Records from a data source
▼▼▼

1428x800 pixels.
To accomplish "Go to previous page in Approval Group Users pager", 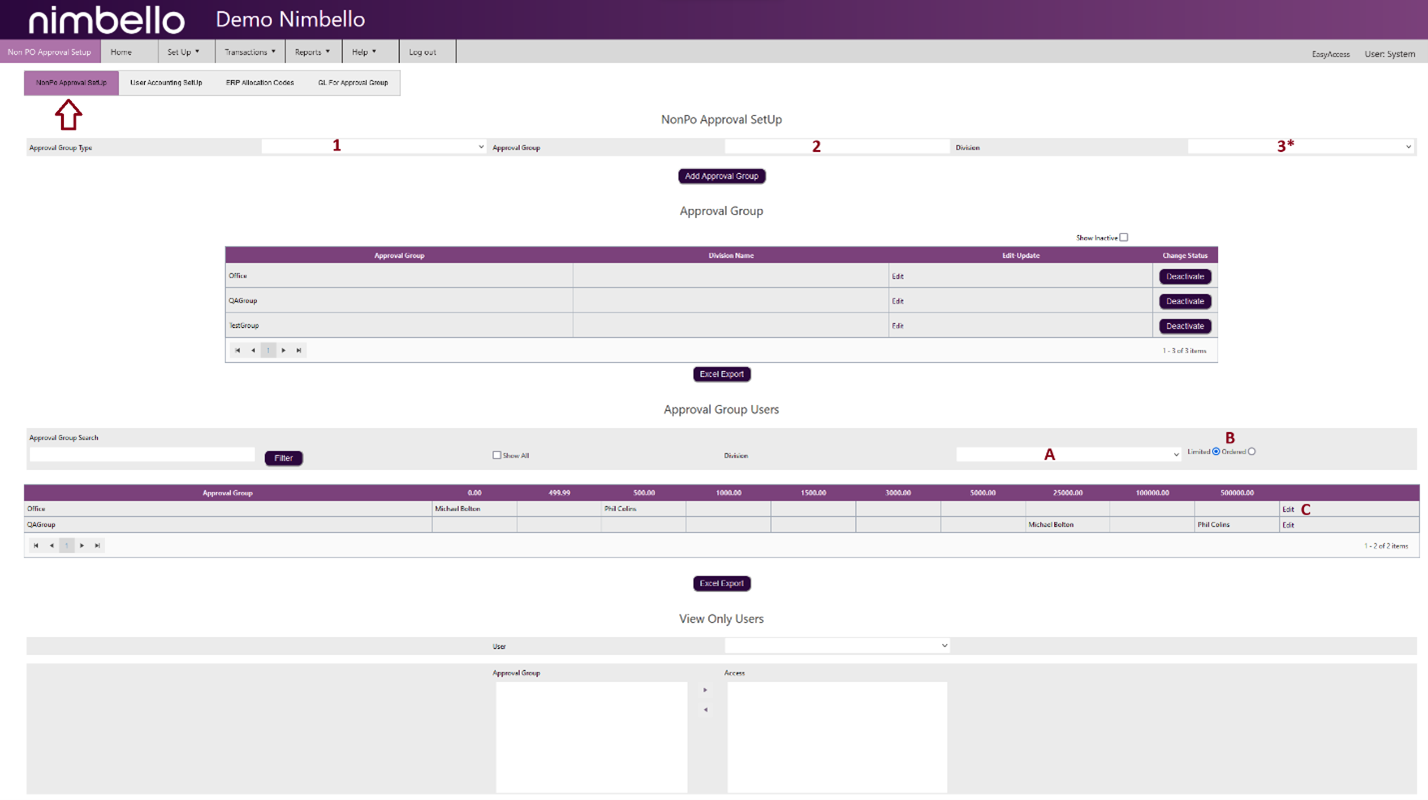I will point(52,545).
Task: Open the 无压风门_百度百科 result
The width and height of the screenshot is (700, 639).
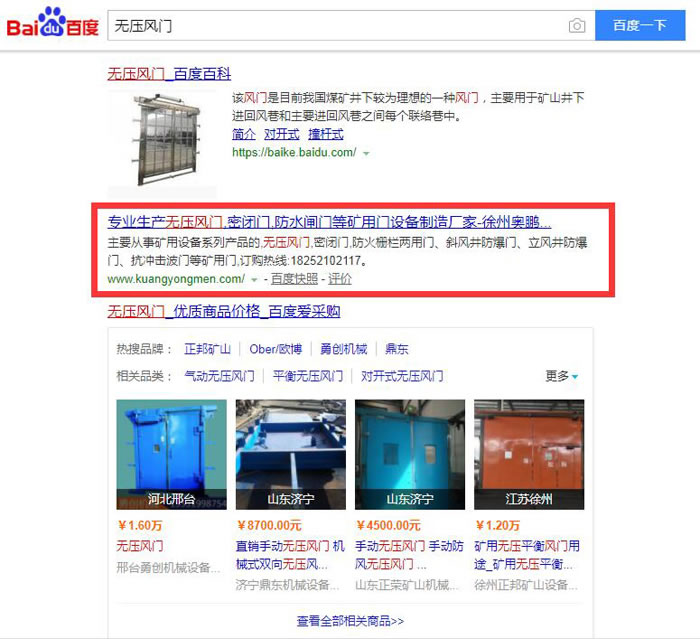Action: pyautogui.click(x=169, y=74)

▲▲▲

The answer must consist solely of the lines from the one with "The width and" through the final line of the data, each reproduced exactly and with pictures omitted.

• Output:
The width and height of the screenshot is (700, 639).
Action: pyautogui.click(x=169, y=74)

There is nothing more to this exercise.